Vellum

Distributed Signal and Incident Response System

Sustains 10,000 signals/sec ingestion at p99 < 2ms, collapses correlated failures 100× via atomic Redis Lua debounce, and enforces post-mortem discipline through a state-machine workflow with a mandatory RCA gate. Polyglot persistence across four stores, two ingestion protocols (HTTP + gRPC), and a Next.js operator UI.

The problem

Production systems do not fail quietly. A single Postgres hiccup cascades into thousands of error logs from every service that touches the database. In thirty seconds an SRE's pager can receive 5,000 alerts about one outage.

Observability tools (Datadog, New Relic, Grafana) excel at displaying this firehose. They do not aggregate it. The human on call is asked to do triage by reading.

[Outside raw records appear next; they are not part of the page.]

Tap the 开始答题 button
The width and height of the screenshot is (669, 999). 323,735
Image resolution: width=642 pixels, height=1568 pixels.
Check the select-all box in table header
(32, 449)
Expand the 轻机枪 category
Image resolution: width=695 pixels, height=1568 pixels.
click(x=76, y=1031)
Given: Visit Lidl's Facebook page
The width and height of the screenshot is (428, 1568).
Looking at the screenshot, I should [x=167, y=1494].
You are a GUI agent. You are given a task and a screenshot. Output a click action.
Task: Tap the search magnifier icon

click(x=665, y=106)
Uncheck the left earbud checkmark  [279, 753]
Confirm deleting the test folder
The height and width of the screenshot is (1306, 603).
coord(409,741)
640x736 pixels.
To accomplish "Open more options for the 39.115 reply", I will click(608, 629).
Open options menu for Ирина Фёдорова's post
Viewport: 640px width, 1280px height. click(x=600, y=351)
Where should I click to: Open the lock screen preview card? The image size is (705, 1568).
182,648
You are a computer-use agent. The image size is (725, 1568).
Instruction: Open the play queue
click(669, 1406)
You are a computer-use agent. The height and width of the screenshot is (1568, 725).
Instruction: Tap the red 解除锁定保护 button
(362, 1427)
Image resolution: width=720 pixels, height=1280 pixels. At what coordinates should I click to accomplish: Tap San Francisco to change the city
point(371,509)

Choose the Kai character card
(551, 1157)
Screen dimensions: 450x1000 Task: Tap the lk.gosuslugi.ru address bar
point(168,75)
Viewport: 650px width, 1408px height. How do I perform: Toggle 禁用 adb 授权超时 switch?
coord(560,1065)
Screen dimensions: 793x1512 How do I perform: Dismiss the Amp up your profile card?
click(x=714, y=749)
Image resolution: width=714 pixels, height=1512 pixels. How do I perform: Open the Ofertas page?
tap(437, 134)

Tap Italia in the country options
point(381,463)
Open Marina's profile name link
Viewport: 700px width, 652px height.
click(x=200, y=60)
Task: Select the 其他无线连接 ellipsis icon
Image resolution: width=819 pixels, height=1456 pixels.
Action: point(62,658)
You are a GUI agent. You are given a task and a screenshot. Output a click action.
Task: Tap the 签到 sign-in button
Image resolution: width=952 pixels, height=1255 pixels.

Vellum sits between raw signals and human responders. It turns 5,000 alerts about one outage into one incident with 5,000 signals attached — preserved for forensics, deduplicated for action, locked behind a state machine that cannot be marked closed without a structured post-mortem. Mean Time To Repair is computed automatically.

What Vellum does

Ingests signals at sustained 10K/sec over HTTP and gRPC-streaming, with token-bucket per-source rate limiting and bounded-channel backpressure that returns 503 in <5ms when overloaded.
Debounces correlated signals atomically: a single Redis Lua script collapses up to 100 signals per component_id per 10-second window into one work item — safe under contention across replicas.
Persists every raw signal to MongoDB for forensic audit, the aggregated work item to Postgres for transactional truth, and per-minute aggregates to TimescaleDB for the analytics dashboard. Failed writes retry with exponential backoff (3 attempts, base 100ms), then dead-letter to Mongo for human recovery.
Tracks lifecycle through a State-pattern workflow (OPEN → INVESTIGATING → RESOLVED → CLOSED) under SERIALIZABLE isolation. CLOSED is unreachable without a complete RCA — the gate is enforced in exactly one place in the codebase, not duplicated. MTTR is auto-computed on close and written in the same transaction.
Alerts through a Strategy-pattern registry: PagerDuty for P0, Slack webhooks for P1/P2, console for P3. Dispatch is async and isolated; a failing alerter cannot block ingestion.
Surfaces all of this through a Next.js 14 operator dashboard: live feed, transition-timeline scrubber, signal-frequency histograms, payload-fingerprint grouping, MTTR distribution, root-cause donut, persona-aware view switcher.

Benchmarks

Measured on a 2026 MacBook Air M4 against the full Docker Compose stack.

Metric	Result	Source
Sustained ingestion throughput	10,000 signals/sec for 60s	`./scripts/load-test.sh` (vegeta)
Total requests served, zero drops	600,000 over 60s, 100% success	same
p99 ingestion latency	1.89 ms	same
Debounce compression ratio	100× (200 signals → 2 work items)	`simulate-outage.go --scenario cache`
Concurrency stress test	300 goroutines × same component_id @ cap=100 → exactly 3 work items, no races under `-race`	`internal/debounce/stress_test.go`
End-to-end lifecycle	0.29s: POST → debounce → state transitions → RCA gate (422) → CLOSED + MTTR	`internal/e2e_integration_test.go`
Frontend build	11 routes prerendered, 87 KB shared JS, zero TS errors	`pnpm build`

Architecture

flowchart LR
    src["Observability<br/>agents"] -- "HTTP / gRPC<br/>10K sig/s" --> ingest["Ingest<br/>(bounded channel<br/>+ rate limit)"]
    ingest --> debounce["Debouncer<br/>(Redis Lua<br/>atomic)"]
    debounce --> wf["Workflow<br/>(State pattern<br/>+ RCA gate)"]
    wf --> stores[("<b>Postgres + Mongo<br/>+ Redis + Timescale</b>")]
    wf -- "Strategy<br/>fanout" --> alert["Alerters<br/>(PagerDuty / Slack<br/>/ Console)"]
    wf -- "polled" --> dash["Next.js<br/>dashboard"]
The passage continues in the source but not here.